In this case study, I found one of my own blog posts had not been indexed by Google. So, naturally being a technical SEO specialist I investigated it.
Google’s canonicalization algorithm can be spot on but as I found out it doesn’t always get it right.
In this experiment I learned that:
- Google can be wrong – Even with all the right signals in place Google’s canonicalisation machine learning algorithm can choose the wrong URL.
- Reporting bugs – The problem wasn’t helped by Google Search Console Index Coverage report choosing to cateorise the canonical URL as “Crawled, currently not indexed” (so I wasn’t sure what the problem was straight away).
- SEO Performance – Non-canonical URLs won’t perform as well as pages that are meant to be the canonical, especially if they are higher up in the link architcture.
- Debugging – Using good old fashioned technical SEO debugging techniques can help identify the problem and solve it (which I have mentioned below).
- Feed URLs – It seems RSS feeds that contain all the content of a post (and nothing else) can be used and counted in the canonicalization algorithm.
A few SEOs made some good points about the solution to 404 the /feed/ URLs.
For a client it could cause problems as RSS feeds are still used to generate backlinks, XML sitemaps, etc.
I just did this as a quick experiment without any real thought to the long term impact of getting rid of an author feed URL (I just wanted to see if the feed URL was the issue or the post itself). In hindsight what I should have done (and what I would recommend to client’s) is:
- Update the feeds to include an except of each post (update in Settings > Reading)
- Use a X-robots HTTP header on all /feed/ URLs (if feed URLs persist to stay in the index).
When I was playing around in Gent of Search Google Search Console (GSC) I noticed that one of my blog posts wasn’t indexed.
Google wasn’t really giving me any information on why the page wasn’t indexed just “Crawled – currently not indexed”.
I thought this was odd considering the utter garbage I’ve seen it crawl and index in past experiments. The content was unique and (I thought) fairly interesting.

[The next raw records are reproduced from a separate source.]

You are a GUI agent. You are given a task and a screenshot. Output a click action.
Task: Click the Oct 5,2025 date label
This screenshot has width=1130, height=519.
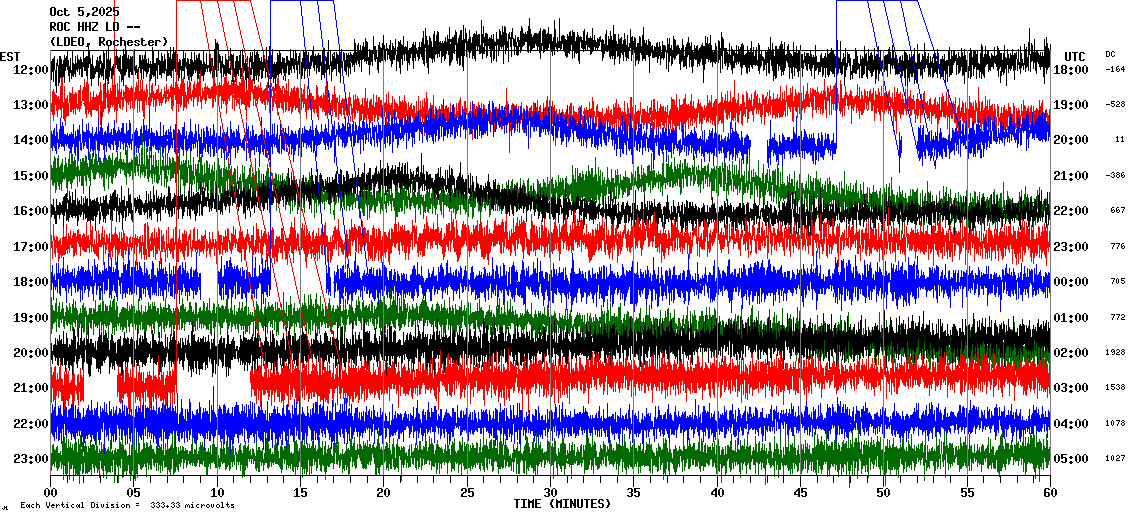tap(83, 12)
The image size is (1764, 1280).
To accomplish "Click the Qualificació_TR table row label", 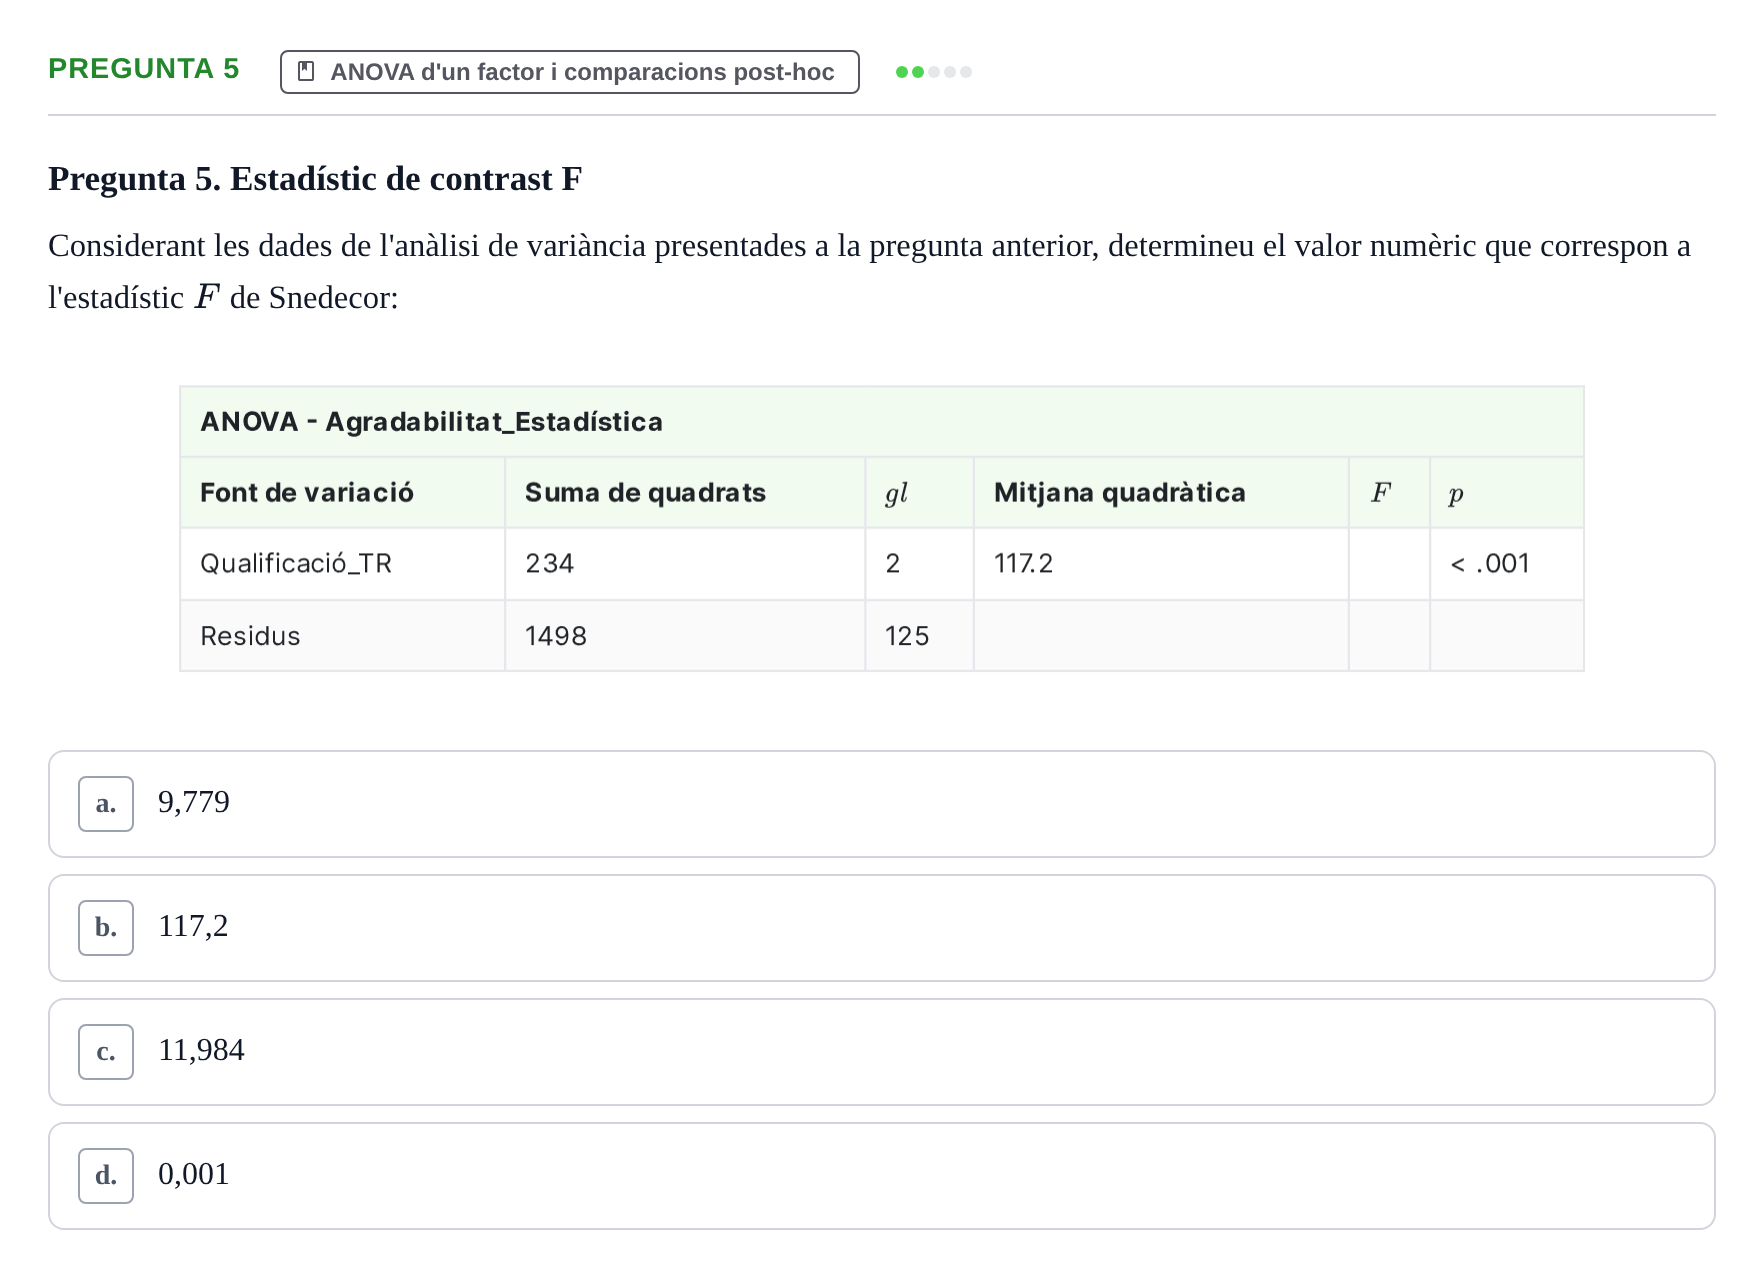I will 296,564.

So, I did a little digging.
I began to notice that the GSC Index Coverage report was telling me that /feed/ URLs were being crawled and indexed by Google. Which was odd, as they were just RSS feeds and not actual pages.

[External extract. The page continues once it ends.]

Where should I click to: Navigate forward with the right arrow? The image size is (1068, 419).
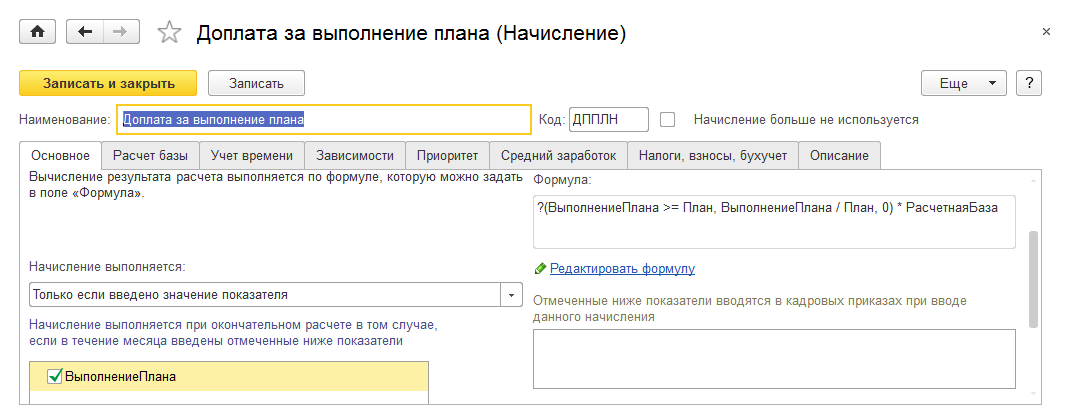point(120,32)
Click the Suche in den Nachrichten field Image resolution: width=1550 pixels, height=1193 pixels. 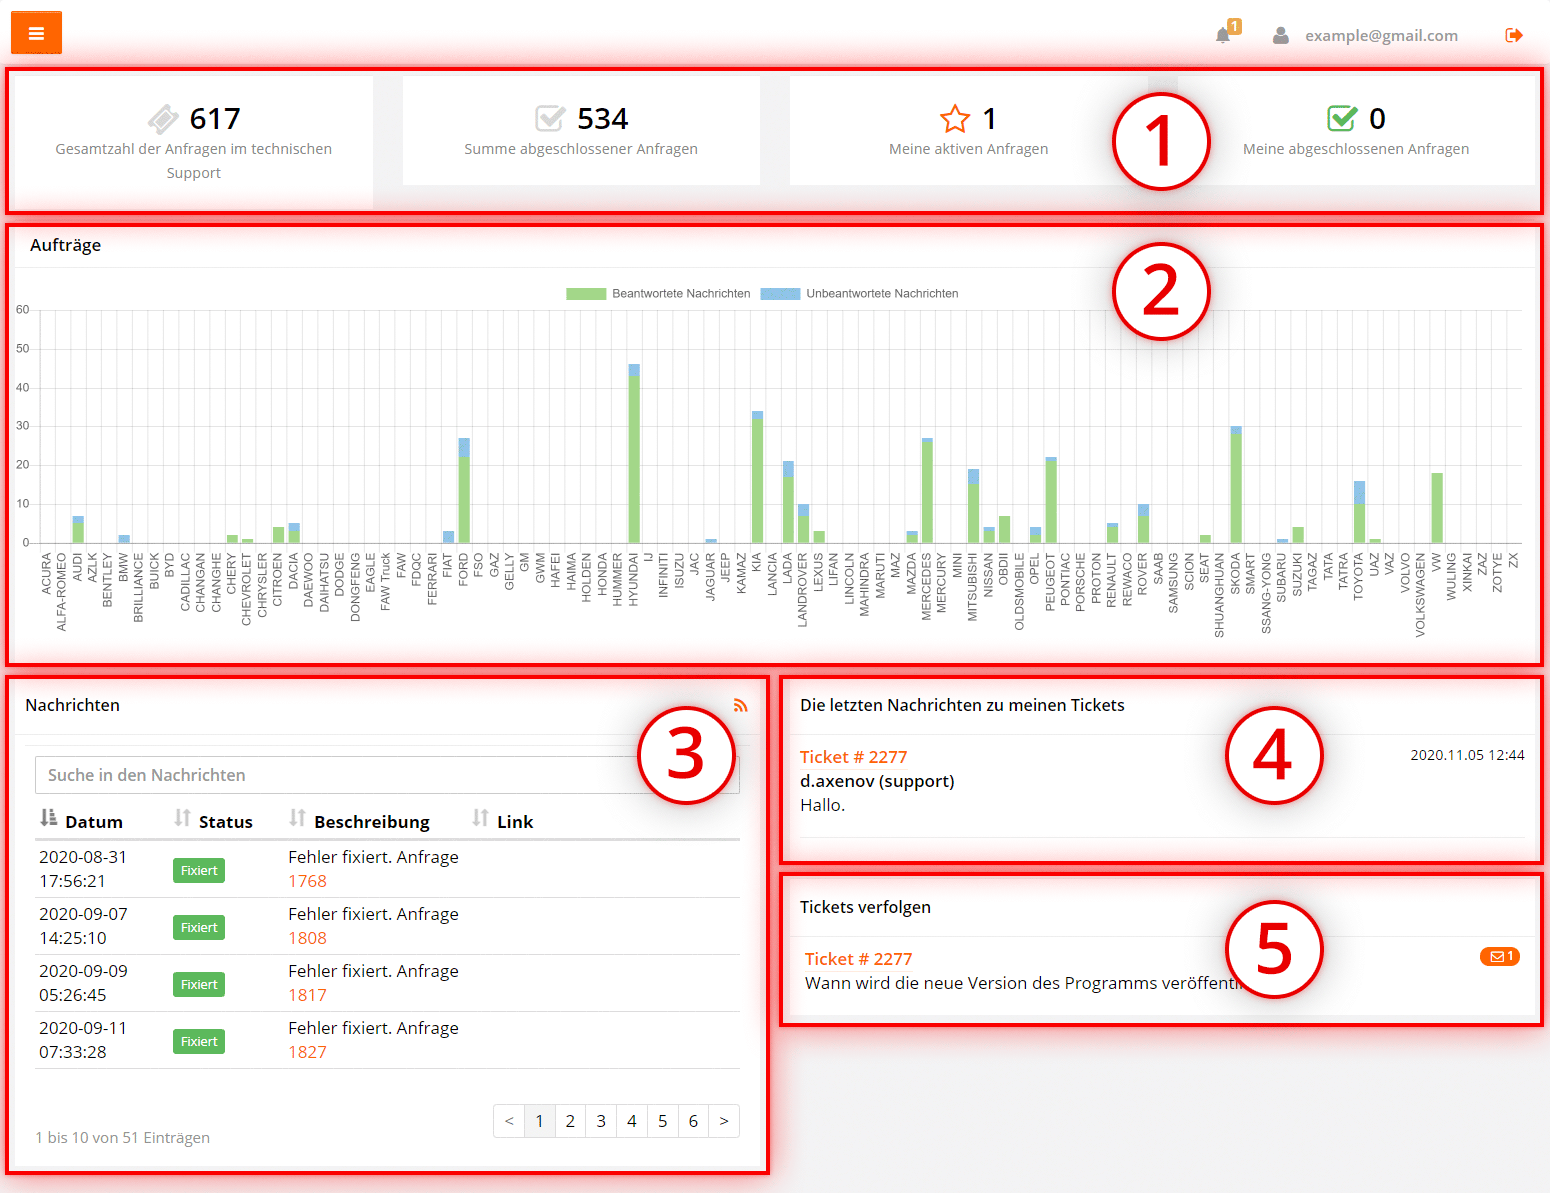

I began to check these /feed/ URLs and soon noticed that there was duplicate content in the /feed/ URLs.
Popping a snippet of content using
"" in Google Search revealed that the /author/agent/feed/ URL was appearing for the content.

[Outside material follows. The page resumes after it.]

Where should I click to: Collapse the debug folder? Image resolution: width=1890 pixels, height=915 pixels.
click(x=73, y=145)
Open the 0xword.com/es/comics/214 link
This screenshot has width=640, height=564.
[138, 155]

I checked Google’s cache: and sure enough, I found that the /feed/ URL full version showed that the page with duplicate content had been indexed.
The URL Inspection tool showed the page was indexed and was on Google.
It was also getting clicks and impressions in Google Search.
Why was Google choosing the non-canonical URL?
I asked myself this question as I found the problem.
I double-checked and couldn’t get my head around why Google was picking the non-canonical URL as the main version of the content.
Let me explain why I couldn’t get my head around it.
The canonical URL (/blog/canonical-tag-vs-rel-canonical-http-header/ ) that I wanted indexed had the following canonical signals:
- HTML page
- Internally linked to from the website (Homepage > /blog/ > post)
- Included in XML sitemap file
- Better user experience that a /feed/ URL.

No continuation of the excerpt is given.